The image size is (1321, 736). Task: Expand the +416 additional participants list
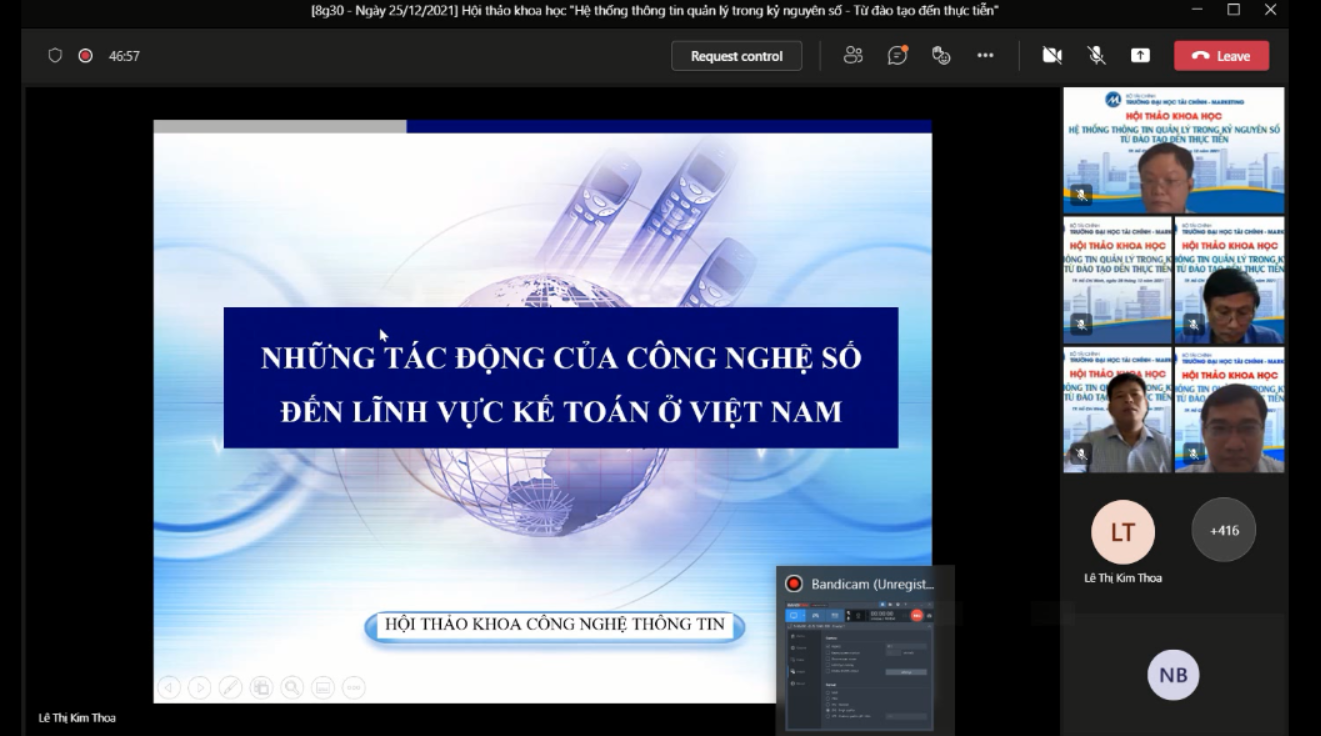point(1223,530)
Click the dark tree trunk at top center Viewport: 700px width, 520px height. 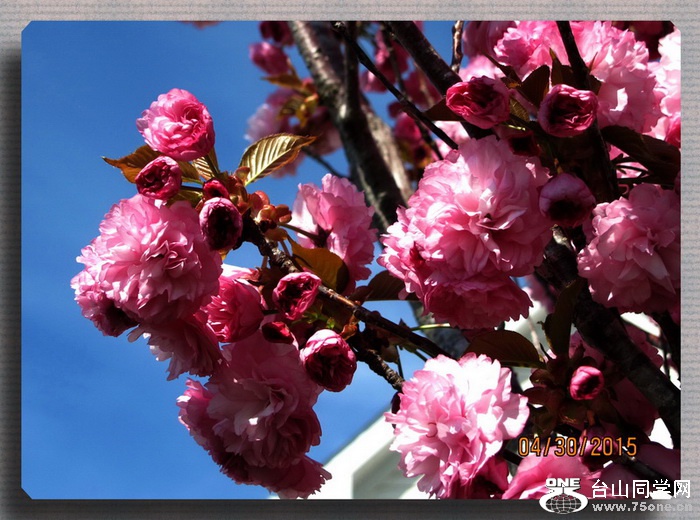click(345, 110)
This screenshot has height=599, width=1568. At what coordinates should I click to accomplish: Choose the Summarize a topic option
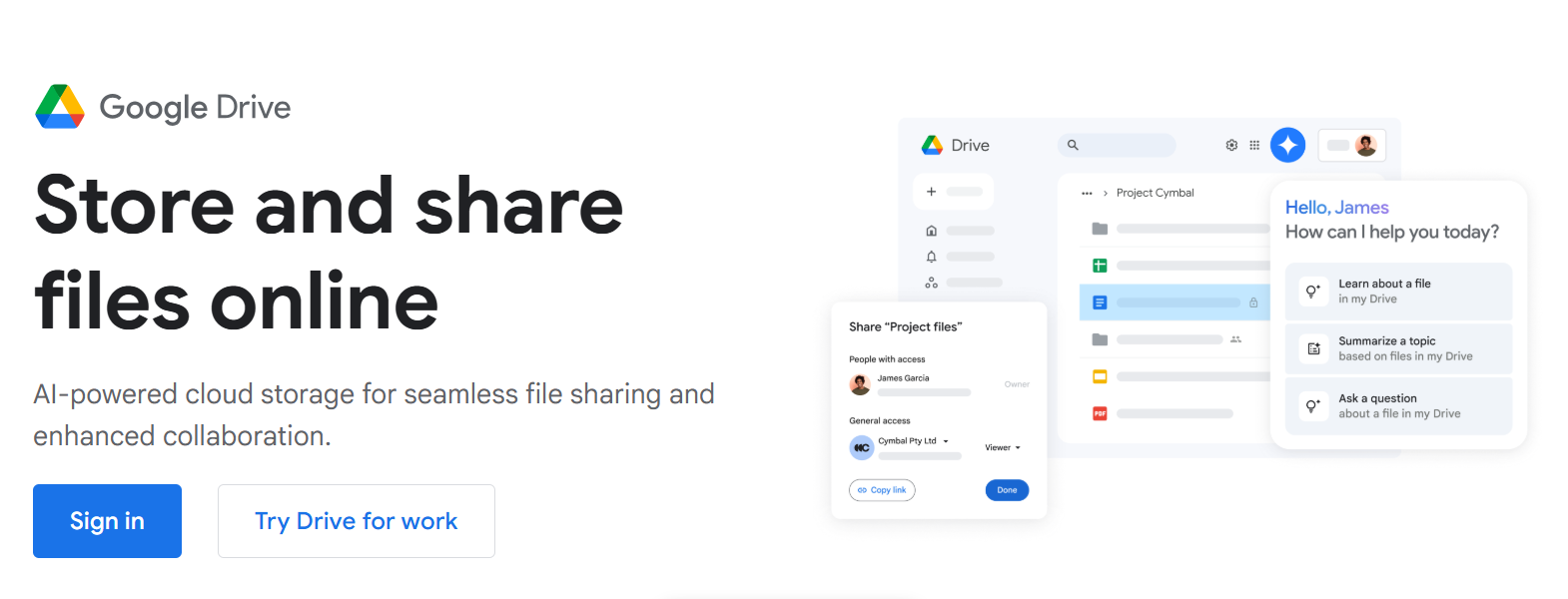1398,348
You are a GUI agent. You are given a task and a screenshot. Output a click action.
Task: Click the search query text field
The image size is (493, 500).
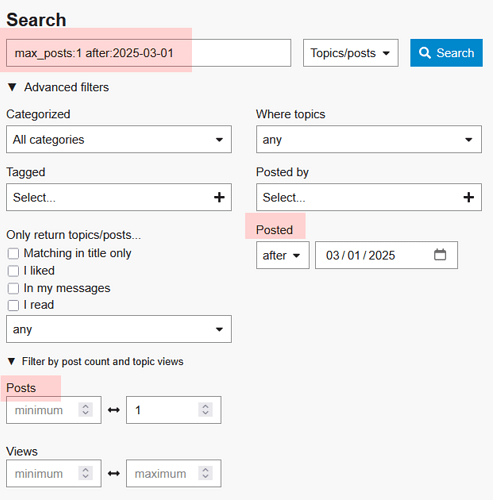pos(149,53)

--*--

*Task description*: Beginning with the line that includes "Task: Click the search query text field" and ending with the last line of the material, reproduce those lines exactly and nothing else, with no pictures.

*Final answer*:
Task: Click the search query text field
The image size is (493, 500).
pos(149,53)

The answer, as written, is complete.